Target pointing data
####################

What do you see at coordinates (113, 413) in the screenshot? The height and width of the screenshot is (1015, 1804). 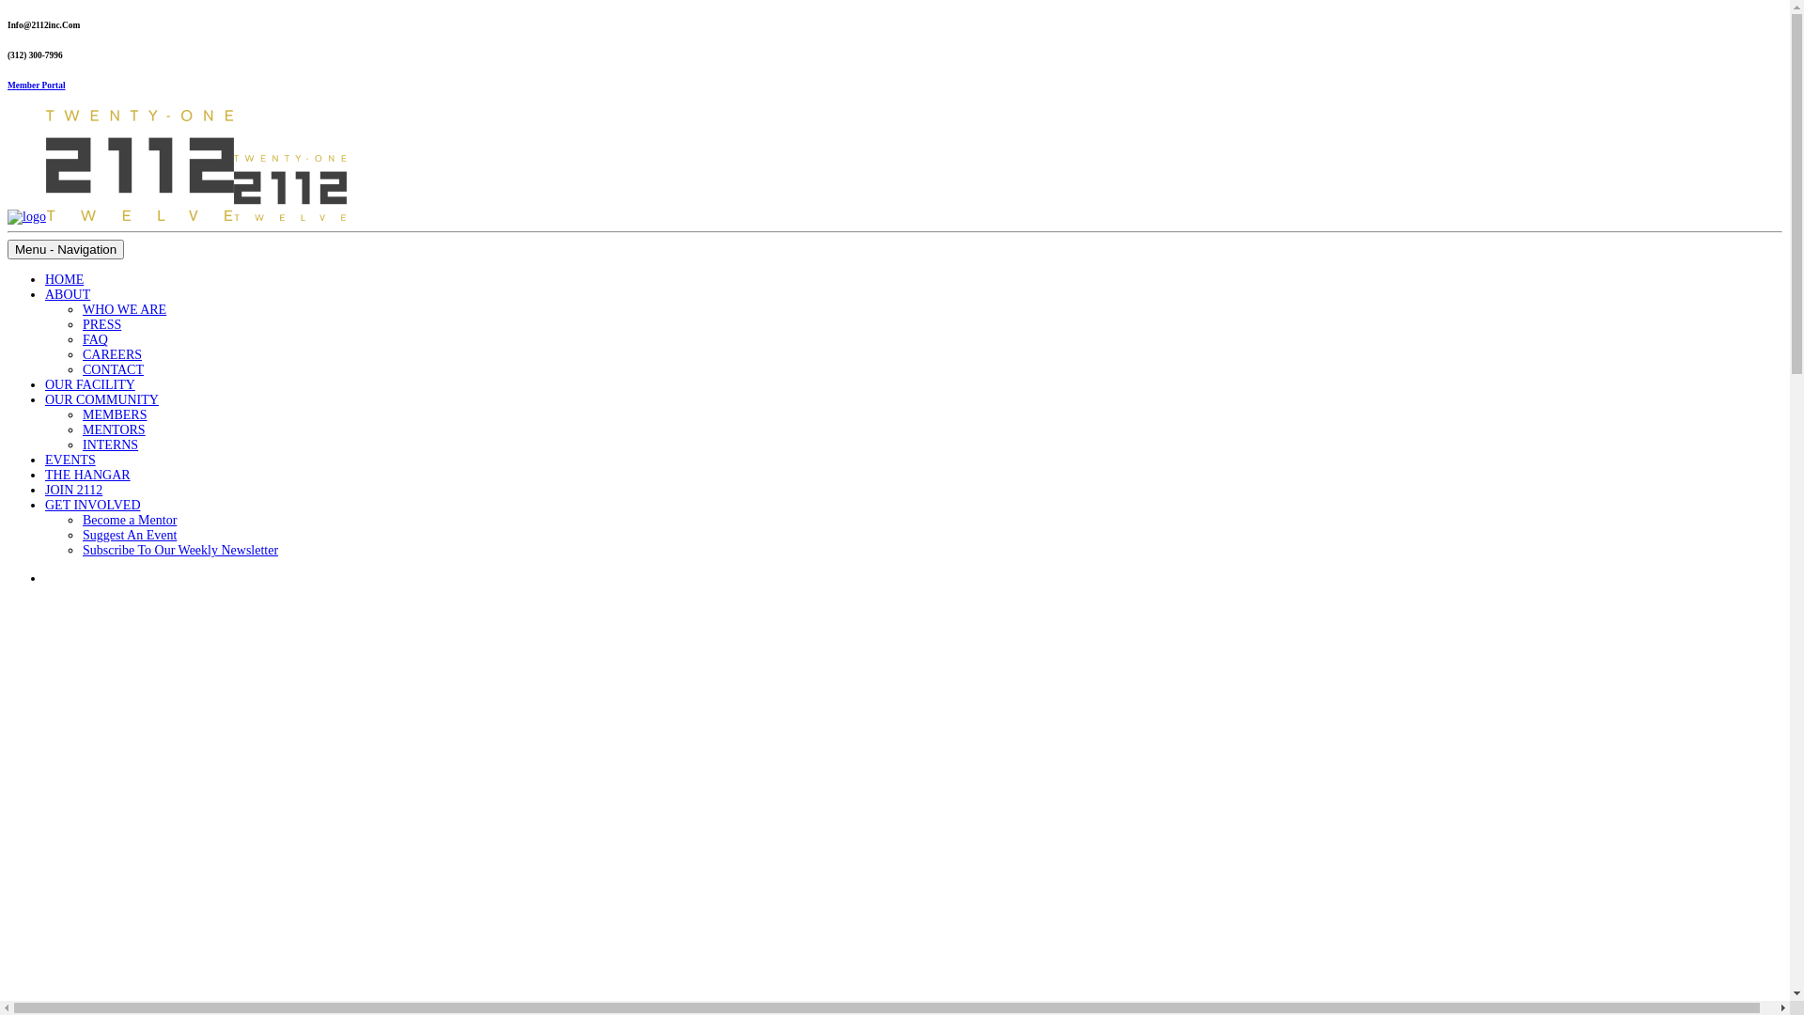 I see `'MEMBERS'` at bounding box center [113, 413].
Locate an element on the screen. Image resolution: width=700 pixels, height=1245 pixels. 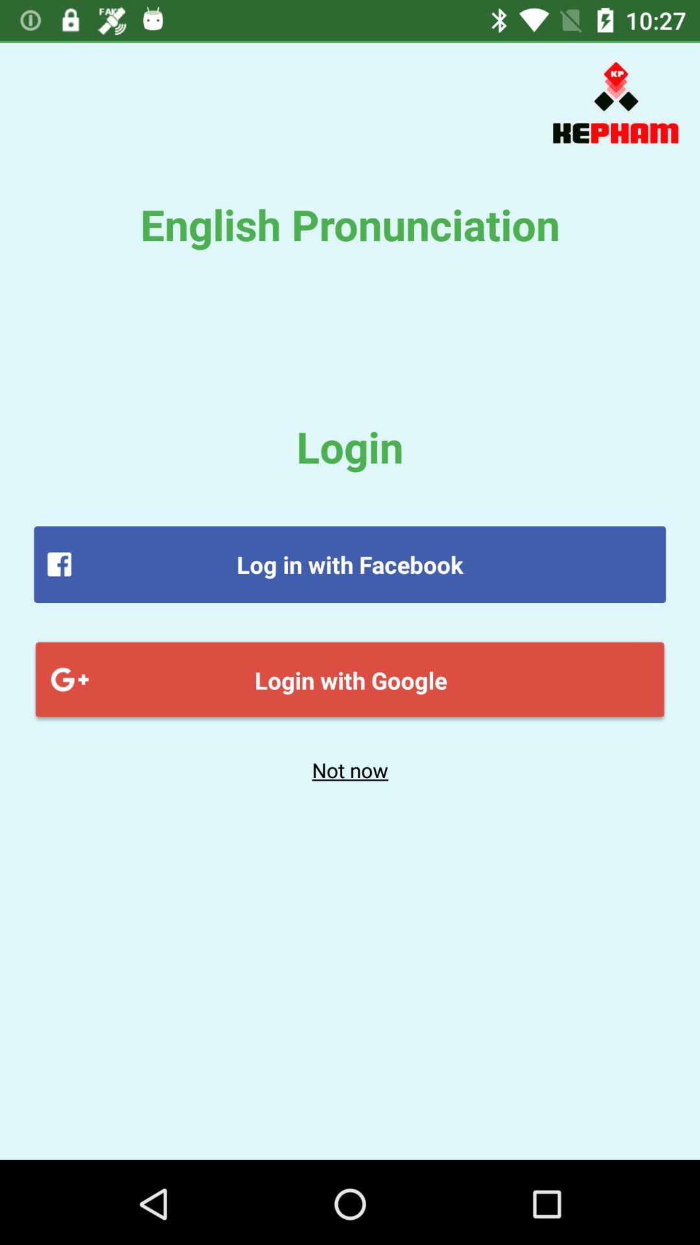
the item above login with google icon is located at coordinates (350, 564).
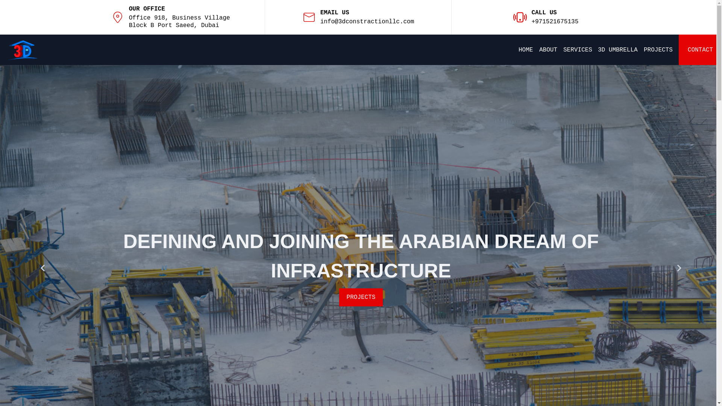  Describe the element at coordinates (539, 50) in the screenshot. I see `'ABOUT'` at that location.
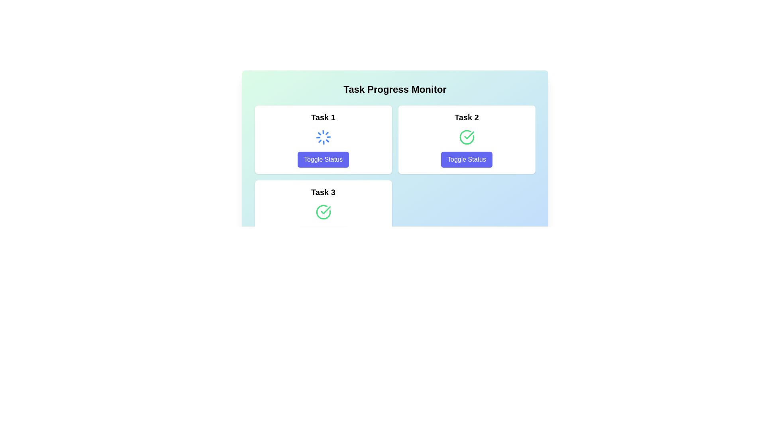 Image resolution: width=765 pixels, height=430 pixels. What do you see at coordinates (323, 117) in the screenshot?
I see `the 'Task 1' text label, which is styled with a larger font size and bold formatting, located in the top left card of the task grid layout` at bounding box center [323, 117].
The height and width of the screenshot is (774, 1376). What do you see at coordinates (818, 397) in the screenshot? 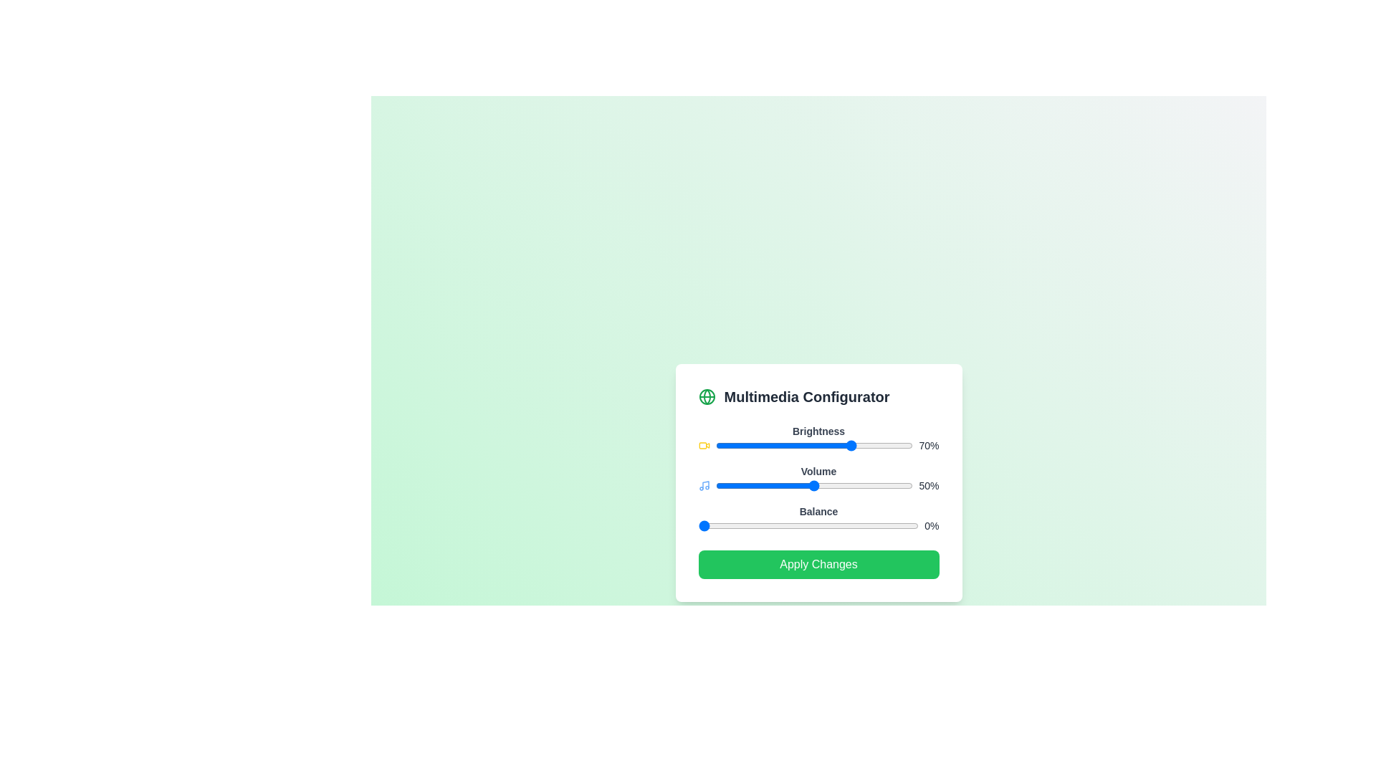
I see `the Multimedia Configurator header` at bounding box center [818, 397].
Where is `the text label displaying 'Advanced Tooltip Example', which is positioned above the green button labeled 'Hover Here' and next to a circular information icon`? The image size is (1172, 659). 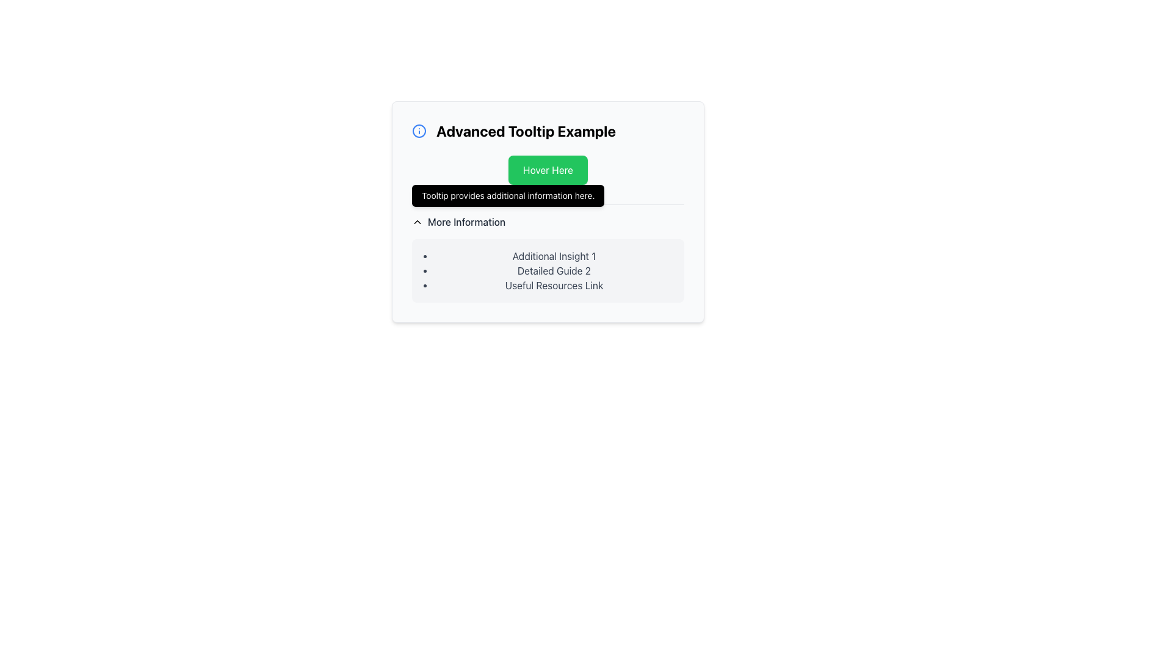
the text label displaying 'Advanced Tooltip Example', which is positioned above the green button labeled 'Hover Here' and next to a circular information icon is located at coordinates (547, 131).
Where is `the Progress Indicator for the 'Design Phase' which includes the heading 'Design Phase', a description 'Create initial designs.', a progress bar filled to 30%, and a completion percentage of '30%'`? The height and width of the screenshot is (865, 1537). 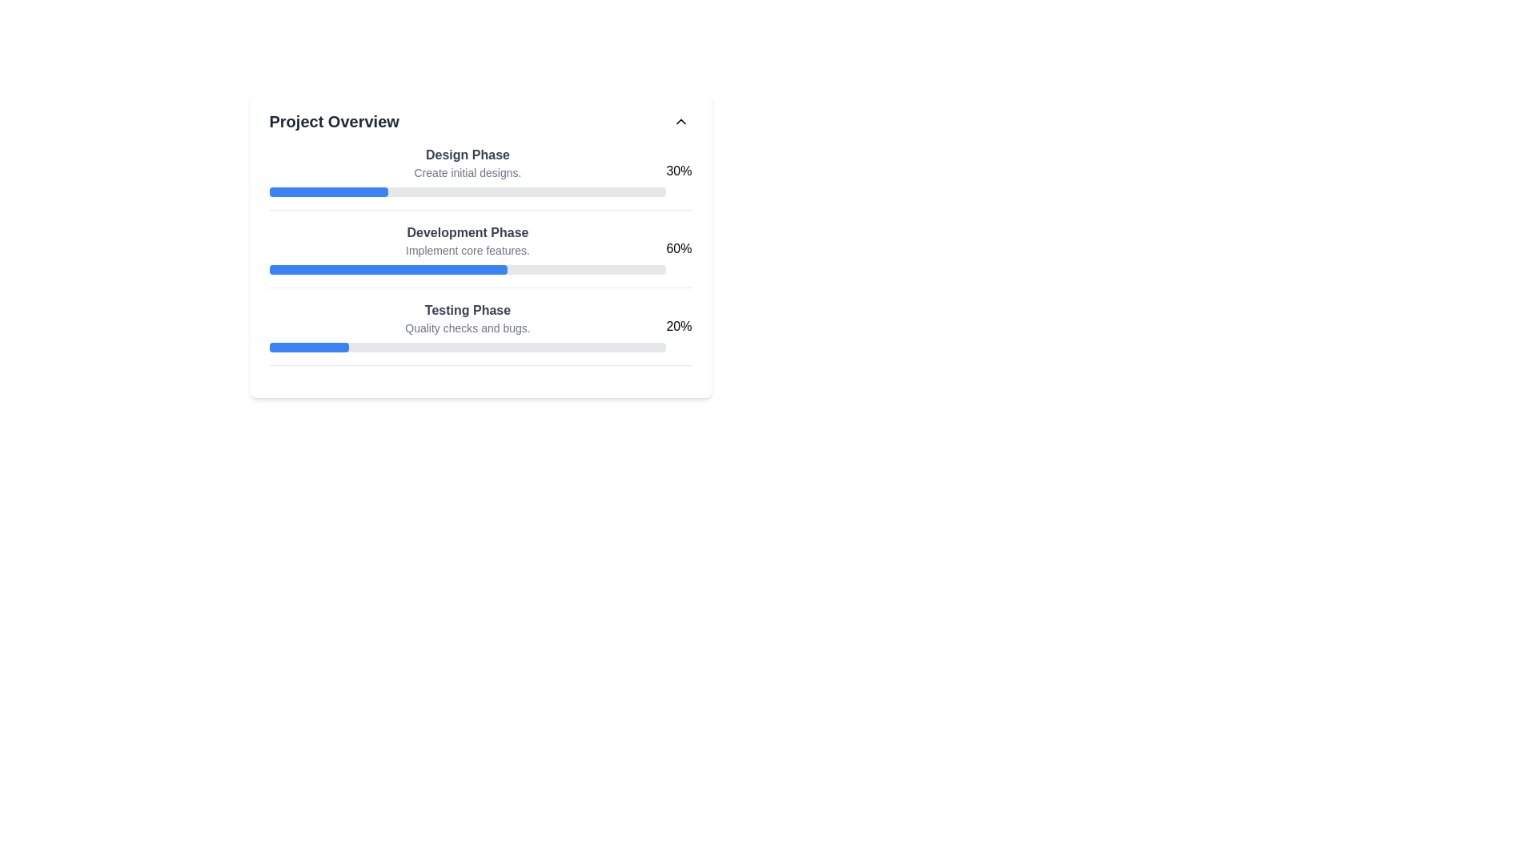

####################

Given task
Rewrite the material between the lines holding "is (1172, 659)." and "coordinates (547, 131).", inclusive, swapping "image size" for "screenshot size" and leaving everything else the same. Return only those lines and omit the pictures.

Reply to the task
Where is `the text label displaying 'Advanced Tooltip Example', which is positioned above the green button labeled 'Hover Here' and next to a circular information icon`? The screenshot size is (1172, 659). 
the text label displaying 'Advanced Tooltip Example', which is positioned above the green button labeled 'Hover Here' and next to a circular information icon is located at coordinates (547, 131).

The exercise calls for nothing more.